**AIM OF THE EXERCISE**
Print the rows verbatim, starting with the line containing "Check the Show contour option" and continuing through the final row, both included.

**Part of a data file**
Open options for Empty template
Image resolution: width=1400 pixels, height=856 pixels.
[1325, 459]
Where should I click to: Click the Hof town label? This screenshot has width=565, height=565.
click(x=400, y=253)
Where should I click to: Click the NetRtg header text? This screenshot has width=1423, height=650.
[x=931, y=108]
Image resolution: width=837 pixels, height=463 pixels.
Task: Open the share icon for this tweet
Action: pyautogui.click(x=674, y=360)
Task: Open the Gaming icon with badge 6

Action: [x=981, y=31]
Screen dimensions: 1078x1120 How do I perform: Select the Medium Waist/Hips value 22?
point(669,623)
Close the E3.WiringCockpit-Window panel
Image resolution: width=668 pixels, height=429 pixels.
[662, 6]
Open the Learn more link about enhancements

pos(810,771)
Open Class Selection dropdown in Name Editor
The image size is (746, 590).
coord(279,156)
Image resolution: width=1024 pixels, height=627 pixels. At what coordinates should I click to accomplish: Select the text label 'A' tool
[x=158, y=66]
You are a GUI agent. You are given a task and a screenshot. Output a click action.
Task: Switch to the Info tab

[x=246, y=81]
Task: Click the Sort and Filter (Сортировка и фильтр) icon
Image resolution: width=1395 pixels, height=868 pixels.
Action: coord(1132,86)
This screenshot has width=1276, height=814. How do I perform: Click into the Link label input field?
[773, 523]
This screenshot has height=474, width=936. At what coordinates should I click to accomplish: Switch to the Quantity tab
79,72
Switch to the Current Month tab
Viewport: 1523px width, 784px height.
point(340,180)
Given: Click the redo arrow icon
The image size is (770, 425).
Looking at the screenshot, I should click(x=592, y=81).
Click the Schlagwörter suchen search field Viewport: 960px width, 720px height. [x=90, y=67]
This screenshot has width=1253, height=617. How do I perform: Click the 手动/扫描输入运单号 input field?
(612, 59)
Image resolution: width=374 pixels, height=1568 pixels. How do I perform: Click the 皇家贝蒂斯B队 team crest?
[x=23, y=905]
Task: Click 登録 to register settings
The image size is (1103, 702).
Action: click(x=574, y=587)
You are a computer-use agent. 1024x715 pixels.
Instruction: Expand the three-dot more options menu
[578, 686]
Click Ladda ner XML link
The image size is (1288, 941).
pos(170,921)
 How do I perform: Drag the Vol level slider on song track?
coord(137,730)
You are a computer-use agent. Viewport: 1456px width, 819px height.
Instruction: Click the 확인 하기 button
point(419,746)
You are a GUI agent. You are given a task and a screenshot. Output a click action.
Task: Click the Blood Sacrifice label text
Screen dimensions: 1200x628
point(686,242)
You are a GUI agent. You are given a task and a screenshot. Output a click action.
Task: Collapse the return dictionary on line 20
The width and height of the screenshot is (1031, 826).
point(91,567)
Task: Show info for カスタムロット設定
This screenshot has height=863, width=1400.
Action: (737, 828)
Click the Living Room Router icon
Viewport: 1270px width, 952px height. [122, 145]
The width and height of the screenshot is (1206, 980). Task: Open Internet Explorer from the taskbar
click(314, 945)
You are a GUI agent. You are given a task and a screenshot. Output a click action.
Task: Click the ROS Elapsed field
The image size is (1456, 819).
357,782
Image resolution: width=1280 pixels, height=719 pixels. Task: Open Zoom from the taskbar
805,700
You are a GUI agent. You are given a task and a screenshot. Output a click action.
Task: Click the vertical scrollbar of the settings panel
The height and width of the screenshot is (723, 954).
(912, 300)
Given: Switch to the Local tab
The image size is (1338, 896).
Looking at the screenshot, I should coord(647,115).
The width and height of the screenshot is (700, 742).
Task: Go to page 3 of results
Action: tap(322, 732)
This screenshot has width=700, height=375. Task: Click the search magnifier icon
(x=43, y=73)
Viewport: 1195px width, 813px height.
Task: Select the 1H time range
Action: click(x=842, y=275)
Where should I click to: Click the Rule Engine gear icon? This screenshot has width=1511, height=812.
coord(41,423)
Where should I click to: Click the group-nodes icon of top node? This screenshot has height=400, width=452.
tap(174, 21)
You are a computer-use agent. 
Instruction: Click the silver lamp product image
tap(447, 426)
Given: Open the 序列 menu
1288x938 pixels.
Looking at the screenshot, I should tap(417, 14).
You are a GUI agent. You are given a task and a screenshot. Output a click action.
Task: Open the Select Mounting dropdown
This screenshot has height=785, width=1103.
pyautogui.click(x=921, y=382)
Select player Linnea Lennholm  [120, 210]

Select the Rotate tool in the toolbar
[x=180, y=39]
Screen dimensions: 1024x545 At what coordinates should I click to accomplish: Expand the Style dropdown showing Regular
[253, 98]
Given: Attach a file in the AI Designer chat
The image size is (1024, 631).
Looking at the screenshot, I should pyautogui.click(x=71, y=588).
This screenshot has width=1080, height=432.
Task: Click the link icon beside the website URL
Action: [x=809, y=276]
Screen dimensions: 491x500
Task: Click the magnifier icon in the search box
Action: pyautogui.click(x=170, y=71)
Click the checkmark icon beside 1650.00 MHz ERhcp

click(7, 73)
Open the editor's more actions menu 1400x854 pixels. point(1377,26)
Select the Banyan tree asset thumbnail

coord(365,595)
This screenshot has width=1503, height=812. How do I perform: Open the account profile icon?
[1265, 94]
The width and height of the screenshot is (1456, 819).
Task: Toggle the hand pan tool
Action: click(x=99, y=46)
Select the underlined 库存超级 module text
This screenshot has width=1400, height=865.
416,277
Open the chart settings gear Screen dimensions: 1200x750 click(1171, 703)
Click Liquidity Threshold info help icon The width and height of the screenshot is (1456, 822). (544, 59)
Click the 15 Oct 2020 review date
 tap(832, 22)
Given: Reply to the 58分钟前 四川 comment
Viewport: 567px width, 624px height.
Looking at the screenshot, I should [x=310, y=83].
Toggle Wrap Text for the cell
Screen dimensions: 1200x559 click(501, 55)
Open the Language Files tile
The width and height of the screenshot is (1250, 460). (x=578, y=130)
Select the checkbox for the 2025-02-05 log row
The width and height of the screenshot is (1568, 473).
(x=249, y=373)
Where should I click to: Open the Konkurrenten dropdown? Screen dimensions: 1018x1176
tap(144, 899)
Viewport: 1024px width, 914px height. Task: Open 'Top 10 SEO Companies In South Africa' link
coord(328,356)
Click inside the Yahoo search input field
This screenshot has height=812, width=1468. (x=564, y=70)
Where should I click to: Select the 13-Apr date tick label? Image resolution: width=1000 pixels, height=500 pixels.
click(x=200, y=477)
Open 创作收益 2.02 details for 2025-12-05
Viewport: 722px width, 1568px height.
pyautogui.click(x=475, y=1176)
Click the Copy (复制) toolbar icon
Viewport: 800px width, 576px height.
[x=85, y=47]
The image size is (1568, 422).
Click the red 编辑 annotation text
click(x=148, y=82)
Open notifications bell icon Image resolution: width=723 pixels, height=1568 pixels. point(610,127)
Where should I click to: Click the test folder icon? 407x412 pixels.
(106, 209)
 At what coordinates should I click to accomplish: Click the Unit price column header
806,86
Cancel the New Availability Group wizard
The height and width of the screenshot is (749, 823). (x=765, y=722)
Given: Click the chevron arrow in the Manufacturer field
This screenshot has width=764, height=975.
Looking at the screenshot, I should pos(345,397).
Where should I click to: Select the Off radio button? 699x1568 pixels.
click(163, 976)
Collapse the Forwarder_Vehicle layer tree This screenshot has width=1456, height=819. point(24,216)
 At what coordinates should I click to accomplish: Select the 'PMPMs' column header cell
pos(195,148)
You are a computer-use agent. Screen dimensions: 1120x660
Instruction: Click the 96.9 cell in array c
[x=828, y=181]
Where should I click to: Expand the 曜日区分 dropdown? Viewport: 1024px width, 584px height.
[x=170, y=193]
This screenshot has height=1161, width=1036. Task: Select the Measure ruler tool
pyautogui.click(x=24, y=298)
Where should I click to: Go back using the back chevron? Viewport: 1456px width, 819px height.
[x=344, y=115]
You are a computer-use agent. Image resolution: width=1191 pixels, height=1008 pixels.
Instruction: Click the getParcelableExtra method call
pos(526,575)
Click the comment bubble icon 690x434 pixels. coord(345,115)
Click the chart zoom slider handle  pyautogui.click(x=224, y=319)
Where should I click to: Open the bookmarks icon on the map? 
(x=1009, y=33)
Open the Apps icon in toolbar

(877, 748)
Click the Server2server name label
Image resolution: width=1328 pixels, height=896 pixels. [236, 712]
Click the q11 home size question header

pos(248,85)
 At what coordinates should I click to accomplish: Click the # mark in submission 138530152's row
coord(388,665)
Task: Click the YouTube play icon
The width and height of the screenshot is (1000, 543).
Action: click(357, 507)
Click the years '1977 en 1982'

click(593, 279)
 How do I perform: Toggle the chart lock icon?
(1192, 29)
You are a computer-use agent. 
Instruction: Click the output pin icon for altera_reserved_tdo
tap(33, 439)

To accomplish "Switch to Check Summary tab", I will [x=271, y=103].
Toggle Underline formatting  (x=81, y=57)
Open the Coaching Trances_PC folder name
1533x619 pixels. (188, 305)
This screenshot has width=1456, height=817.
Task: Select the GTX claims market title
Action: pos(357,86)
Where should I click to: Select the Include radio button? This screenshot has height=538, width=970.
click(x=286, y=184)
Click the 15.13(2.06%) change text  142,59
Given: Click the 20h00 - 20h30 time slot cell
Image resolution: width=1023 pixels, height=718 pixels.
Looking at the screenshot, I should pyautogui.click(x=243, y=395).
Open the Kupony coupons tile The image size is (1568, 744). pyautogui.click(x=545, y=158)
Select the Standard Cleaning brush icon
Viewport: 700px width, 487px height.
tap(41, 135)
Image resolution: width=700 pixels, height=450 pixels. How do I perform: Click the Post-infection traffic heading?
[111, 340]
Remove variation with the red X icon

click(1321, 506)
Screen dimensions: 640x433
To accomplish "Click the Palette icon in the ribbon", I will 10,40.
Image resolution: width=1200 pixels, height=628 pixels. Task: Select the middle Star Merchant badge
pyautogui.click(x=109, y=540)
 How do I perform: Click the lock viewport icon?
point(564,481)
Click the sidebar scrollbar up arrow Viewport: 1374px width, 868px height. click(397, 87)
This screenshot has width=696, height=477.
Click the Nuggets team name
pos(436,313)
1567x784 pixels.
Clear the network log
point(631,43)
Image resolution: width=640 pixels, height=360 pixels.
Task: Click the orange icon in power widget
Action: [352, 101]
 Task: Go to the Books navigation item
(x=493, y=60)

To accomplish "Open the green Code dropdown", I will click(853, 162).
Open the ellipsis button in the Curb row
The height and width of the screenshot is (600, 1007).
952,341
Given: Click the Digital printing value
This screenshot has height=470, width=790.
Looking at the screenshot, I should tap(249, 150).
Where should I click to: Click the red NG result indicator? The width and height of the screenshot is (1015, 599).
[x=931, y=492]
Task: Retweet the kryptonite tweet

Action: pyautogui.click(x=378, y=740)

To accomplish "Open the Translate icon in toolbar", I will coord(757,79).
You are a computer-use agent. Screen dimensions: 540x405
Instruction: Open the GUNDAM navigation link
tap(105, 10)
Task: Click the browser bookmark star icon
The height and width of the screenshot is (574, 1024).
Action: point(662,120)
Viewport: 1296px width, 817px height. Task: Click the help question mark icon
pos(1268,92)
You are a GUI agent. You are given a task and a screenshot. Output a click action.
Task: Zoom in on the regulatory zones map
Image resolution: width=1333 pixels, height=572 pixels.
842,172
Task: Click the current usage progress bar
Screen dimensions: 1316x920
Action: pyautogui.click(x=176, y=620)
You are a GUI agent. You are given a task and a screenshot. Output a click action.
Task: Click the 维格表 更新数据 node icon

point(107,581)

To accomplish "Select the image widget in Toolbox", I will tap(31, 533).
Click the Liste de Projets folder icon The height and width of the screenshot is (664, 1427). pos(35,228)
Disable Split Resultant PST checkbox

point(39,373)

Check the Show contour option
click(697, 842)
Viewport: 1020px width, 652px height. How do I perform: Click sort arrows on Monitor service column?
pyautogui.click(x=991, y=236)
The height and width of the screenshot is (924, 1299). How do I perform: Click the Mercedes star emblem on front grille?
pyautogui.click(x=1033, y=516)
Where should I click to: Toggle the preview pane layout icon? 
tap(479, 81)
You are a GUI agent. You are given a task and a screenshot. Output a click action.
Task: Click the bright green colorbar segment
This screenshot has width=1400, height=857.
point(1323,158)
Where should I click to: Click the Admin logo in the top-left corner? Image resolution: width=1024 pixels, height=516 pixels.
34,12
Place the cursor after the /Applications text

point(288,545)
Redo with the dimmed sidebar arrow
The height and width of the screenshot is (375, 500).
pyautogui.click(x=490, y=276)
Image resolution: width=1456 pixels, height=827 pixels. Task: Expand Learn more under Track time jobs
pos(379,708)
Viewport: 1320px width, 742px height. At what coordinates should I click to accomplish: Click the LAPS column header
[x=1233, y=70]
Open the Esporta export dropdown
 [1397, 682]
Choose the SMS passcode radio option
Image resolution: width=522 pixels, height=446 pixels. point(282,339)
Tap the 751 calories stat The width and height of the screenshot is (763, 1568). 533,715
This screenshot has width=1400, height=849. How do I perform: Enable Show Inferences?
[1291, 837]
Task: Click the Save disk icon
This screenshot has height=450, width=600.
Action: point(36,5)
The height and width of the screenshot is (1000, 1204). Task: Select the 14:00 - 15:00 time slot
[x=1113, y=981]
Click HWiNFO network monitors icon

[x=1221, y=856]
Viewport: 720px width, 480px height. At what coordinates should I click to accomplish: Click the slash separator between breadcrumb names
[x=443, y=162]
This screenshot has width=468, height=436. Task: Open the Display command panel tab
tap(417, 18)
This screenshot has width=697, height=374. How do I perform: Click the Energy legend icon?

**COMPLETE RESPONSE**
Check the Show contour option
click(697, 842)
Viewport: 1020px width, 652px height. How do I perform: Click sort arrows on Monitor service column?
pyautogui.click(x=991, y=236)
The height and width of the screenshot is (924, 1299). How do I perform: Click the Mercedes star emblem on front grille?
pyautogui.click(x=1033, y=516)
Where should I click to: Toggle the preview pane layout icon? 
tap(479, 81)
You are a GUI agent. You are given a task and a screenshot. Output a click action.
Task: Click the bright green colorbar segment
This screenshot has width=1400, height=857.
point(1323,158)
Where should I click to: Click the Admin logo in the top-left corner? Image resolution: width=1024 pixels, height=516 pixels.
34,12
Place the cursor after the /Applications text

point(288,545)
Redo with the dimmed sidebar arrow
The height and width of the screenshot is (375, 500).
pyautogui.click(x=490, y=276)
Image resolution: width=1456 pixels, height=827 pixels. Task: Expand Learn more under Track time jobs
pos(379,708)
Viewport: 1320px width, 742px height. At what coordinates should I click to accomplish: Click the LAPS column header
[x=1233, y=70]
Open the Esporta export dropdown
 [1397, 682]
Choose the SMS passcode radio option
Image resolution: width=522 pixels, height=446 pixels. point(282,339)
Tap the 751 calories stat The width and height of the screenshot is (763, 1568). 533,715
This screenshot has width=1400, height=849. How do I perform: Enable Show Inferences?
[1291, 837]
Task: Click the Save disk icon
This screenshot has height=450, width=600.
Action: point(36,5)
The height and width of the screenshot is (1000, 1204). Task: Select the 14:00 - 15:00 time slot
[x=1113, y=981]
Click HWiNFO network monitors icon

[x=1221, y=856]
Viewport: 720px width, 480px height. At what coordinates should I click to accomplish: Click the slash separator between breadcrumb names
[x=443, y=162]
This screenshot has width=468, height=436. Task: Open the Display command panel tab
tap(417, 18)
This screenshot has width=697, height=374. How do I perform: Click the Energy legend icon?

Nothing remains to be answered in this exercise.